***** Records *****

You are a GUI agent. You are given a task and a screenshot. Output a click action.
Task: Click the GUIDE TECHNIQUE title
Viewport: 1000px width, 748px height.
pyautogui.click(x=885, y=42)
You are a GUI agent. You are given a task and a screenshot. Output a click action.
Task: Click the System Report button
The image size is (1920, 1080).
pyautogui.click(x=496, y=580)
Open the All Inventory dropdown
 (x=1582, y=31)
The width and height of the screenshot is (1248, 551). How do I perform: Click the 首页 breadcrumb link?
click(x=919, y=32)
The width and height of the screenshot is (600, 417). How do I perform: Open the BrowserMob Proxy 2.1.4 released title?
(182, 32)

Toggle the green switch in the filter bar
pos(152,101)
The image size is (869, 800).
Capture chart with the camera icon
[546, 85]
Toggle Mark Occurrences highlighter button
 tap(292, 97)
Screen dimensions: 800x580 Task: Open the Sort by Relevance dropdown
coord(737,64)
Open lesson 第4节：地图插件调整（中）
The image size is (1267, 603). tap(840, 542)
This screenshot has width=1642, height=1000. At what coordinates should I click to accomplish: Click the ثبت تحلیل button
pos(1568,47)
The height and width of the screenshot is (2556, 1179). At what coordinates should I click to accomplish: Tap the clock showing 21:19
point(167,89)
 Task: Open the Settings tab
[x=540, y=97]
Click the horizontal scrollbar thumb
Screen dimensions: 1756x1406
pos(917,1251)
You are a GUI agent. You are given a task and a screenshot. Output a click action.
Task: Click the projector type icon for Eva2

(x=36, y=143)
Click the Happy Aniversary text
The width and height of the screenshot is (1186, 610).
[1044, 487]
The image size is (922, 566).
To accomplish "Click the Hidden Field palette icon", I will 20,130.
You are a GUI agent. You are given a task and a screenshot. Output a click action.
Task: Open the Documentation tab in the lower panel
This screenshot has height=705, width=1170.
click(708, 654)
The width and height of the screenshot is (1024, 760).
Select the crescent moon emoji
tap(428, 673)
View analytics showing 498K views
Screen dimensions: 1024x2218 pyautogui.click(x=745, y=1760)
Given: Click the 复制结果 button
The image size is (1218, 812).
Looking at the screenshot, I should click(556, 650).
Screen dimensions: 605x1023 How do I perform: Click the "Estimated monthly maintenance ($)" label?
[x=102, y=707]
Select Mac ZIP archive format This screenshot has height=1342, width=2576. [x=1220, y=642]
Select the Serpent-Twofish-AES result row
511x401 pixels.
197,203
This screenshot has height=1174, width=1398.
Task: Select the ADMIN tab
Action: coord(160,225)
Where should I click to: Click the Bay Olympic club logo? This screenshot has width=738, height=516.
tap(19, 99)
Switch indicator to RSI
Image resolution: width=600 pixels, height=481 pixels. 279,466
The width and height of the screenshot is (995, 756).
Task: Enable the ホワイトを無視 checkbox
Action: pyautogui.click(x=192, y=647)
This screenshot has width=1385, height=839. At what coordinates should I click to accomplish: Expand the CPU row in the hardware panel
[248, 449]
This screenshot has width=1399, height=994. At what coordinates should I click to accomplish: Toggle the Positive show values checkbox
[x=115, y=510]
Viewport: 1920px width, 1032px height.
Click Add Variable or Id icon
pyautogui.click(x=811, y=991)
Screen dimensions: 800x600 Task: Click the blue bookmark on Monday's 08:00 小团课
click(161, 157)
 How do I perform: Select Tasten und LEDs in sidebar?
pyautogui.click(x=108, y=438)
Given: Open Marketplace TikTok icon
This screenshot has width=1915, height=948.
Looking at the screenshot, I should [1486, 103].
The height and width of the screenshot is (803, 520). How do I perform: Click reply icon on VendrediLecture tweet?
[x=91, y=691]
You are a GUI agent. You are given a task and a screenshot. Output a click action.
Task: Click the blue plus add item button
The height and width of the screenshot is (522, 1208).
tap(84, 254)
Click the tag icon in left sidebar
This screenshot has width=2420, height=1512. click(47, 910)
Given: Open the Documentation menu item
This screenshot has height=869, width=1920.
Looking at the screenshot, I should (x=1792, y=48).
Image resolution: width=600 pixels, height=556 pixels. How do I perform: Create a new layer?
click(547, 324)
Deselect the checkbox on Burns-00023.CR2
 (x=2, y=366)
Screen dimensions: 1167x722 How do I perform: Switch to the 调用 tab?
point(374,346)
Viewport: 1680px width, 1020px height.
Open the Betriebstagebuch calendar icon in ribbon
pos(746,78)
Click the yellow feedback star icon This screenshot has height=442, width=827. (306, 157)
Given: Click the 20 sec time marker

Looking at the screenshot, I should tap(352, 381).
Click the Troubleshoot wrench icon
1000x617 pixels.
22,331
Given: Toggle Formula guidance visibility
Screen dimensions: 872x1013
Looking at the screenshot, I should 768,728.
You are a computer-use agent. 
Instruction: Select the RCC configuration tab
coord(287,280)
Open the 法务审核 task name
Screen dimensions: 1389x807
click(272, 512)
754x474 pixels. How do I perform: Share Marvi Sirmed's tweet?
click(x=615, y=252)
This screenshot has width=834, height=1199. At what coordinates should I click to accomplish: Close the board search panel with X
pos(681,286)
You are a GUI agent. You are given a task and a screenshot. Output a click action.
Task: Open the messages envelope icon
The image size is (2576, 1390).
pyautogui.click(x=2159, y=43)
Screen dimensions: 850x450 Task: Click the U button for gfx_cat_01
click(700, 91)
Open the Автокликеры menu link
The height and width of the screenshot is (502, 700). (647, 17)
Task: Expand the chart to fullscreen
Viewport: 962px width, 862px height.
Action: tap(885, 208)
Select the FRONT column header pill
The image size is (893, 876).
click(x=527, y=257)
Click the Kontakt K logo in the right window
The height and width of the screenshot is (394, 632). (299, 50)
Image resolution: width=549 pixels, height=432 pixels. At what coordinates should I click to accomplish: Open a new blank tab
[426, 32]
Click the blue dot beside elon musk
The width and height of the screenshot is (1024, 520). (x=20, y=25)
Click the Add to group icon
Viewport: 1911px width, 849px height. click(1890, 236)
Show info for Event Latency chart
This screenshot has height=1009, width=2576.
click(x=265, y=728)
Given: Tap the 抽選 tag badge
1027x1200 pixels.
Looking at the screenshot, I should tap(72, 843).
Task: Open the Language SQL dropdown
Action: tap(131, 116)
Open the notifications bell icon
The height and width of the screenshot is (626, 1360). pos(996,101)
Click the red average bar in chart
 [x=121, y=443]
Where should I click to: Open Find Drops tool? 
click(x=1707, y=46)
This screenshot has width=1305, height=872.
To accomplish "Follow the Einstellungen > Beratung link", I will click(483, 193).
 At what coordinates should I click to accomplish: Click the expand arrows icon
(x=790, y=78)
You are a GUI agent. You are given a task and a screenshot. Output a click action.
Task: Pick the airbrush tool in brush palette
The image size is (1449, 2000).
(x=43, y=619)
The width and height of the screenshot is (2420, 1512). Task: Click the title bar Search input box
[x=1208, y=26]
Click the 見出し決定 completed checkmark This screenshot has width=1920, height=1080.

*****

Copy the lines verbatim, starting at the line containing "Image resolution: width=549" and continuing through the last line of the entries, with both ends included.

Image resolution: width=549 pixels, height=432 pixels. At what coordinates should I click to accomplish: Open a new blank tab
[426, 32]
Click the blue dot beside elon musk
The width and height of the screenshot is (1024, 520). (x=20, y=25)
Click the Add to group icon
Viewport: 1911px width, 849px height. click(1890, 236)
Show info for Event Latency chart
This screenshot has height=1009, width=2576.
click(x=265, y=728)
Given: Tap the 抽選 tag badge
1027x1200 pixels.
Looking at the screenshot, I should tap(72, 843).
Task: Open the Language SQL dropdown
Action: tap(131, 116)
Open the notifications bell icon
The height and width of the screenshot is (626, 1360). pos(996,101)
Click the red average bar in chart
 [x=121, y=443]
Where should I click to: Open Find Drops tool? 
click(x=1707, y=46)
This screenshot has width=1305, height=872.
To accomplish "Follow the Einstellungen > Beratung link", I will click(483, 193).
 At what coordinates should I click to accomplish: Click the expand arrows icon
(x=790, y=78)
You are a GUI agent. You are given a task and a screenshot. Output a click action.
Task: Pick the airbrush tool in brush palette
The image size is (1449, 2000).
(x=43, y=619)
The width and height of the screenshot is (2420, 1512). Task: Click the title bar Search input box
[x=1208, y=26]
Click the 見出し決定 completed checkmark This screenshot has width=1920, height=1080.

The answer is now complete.